#### Task description
Every record below should be printed again exactly, with its pictures removed.

Collected data entries:
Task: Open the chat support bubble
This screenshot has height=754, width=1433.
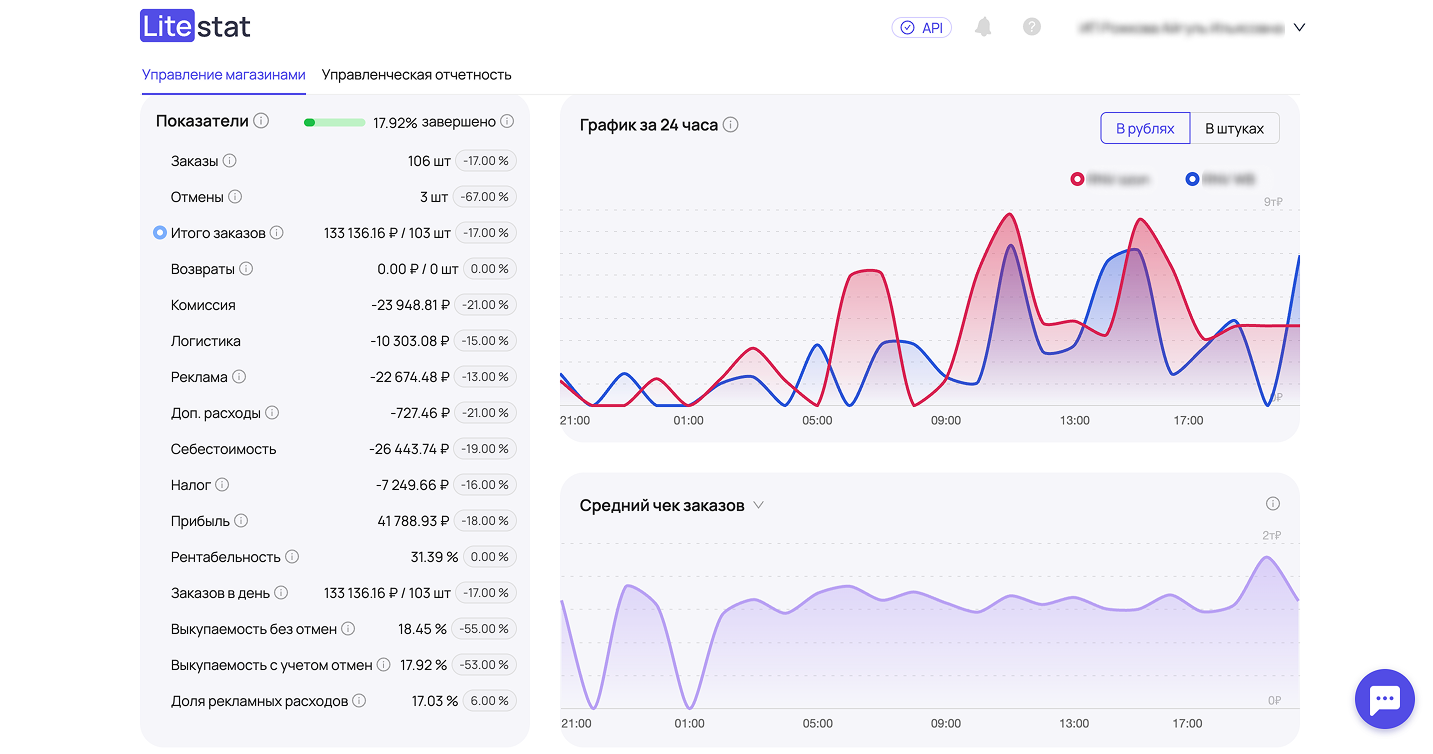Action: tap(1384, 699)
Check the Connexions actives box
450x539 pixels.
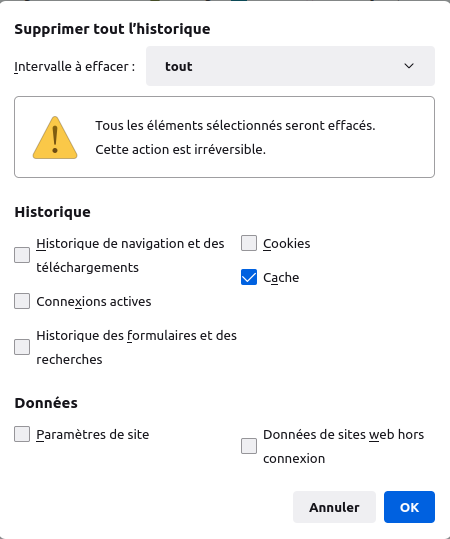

#### Completed task
Task: Open the chat support bubble
This screenshot has height=754, width=1433.
Action: tap(1384, 699)
Check the Connexions actives box
450x539 pixels.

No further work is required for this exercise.